VOCE
Veneto
12.06.2024 - 06:00
L'Università di Padova è nuovamente teatro di tensioni e proteste. Gli studenti pro Palestina hanno occupato il cortile del prestigioso Palazzo Bo, cercando di forzare il blocco degli agenti della Digos. La situazione è esplosiva e riflette un malcontento che si protrae da mesi, culminato in una serie di eventi che hanno visto la partecipazione attiva della comunità accademica.

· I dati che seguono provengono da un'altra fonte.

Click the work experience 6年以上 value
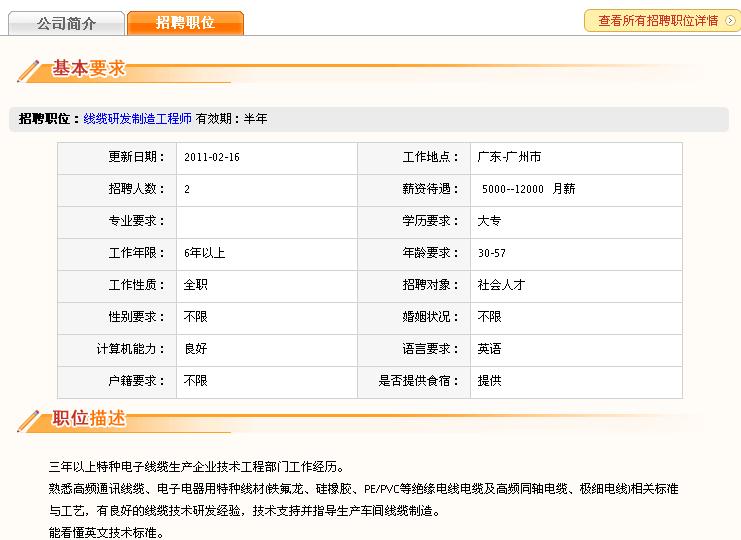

A maggio, Palazzo Bo era stato occupato dalle tende per una settimana, con una protesta che aveva raggiunto il suo apice il 14 maggio, in coincidenza con la seduta del senato accademico. In quell'occasione, il senato aveva approvato all'unanimità una mozione di condanna delle violenze dell'esercito israeliano a Gaza e aveva dato il via libera al finanziamento di cinque borse di studio per studenti palestinesi, affinché potessero venire a studiare a Padova. Tuttavia, queste misure non sono state sufficienti per placare gli animi degli studenti pro Palestina. La governance dell'ateneo, guidata dalla rettrice Daniela Mapelli, è stata accusata di non fare abbastanza. "Un'università che da mesi ignora studenti e studentesse e pensa di rifarsi la faccia finanziando solo cinque borse di studio per studenti palestinesi, dimostra il suo sostegno incondizionato a Israele e conferma la natura unilaterale e antidemocratica dei propri organi decisionali," ha dichiarato Riccardo Fasano, portavoce della protesta.
Gli studenti pro Palestina non si accontentano delle misure adottate finora e chiedono un cambiamento radicale. Vogliono che la comunità accademica attiva partecipi a un senato accademico pubblico, che discuta la loro mozione sul boicottaggio accademico. "Non possiamo accettare forme di discussione diverse da quella pubblica," ha aggiunto Fasano, sottolineando la necessità di un dibattito aperto e trasparente. La richiesta di un senato accademico pubblico rappresenta una sfida diretta alla governance dell'università, mettendo in discussione la legittimità e la trasparenza delle decisioni prese finora. Gli studenti vogliono essere parte attiva del processo decisionale, non solo spettatori passivi.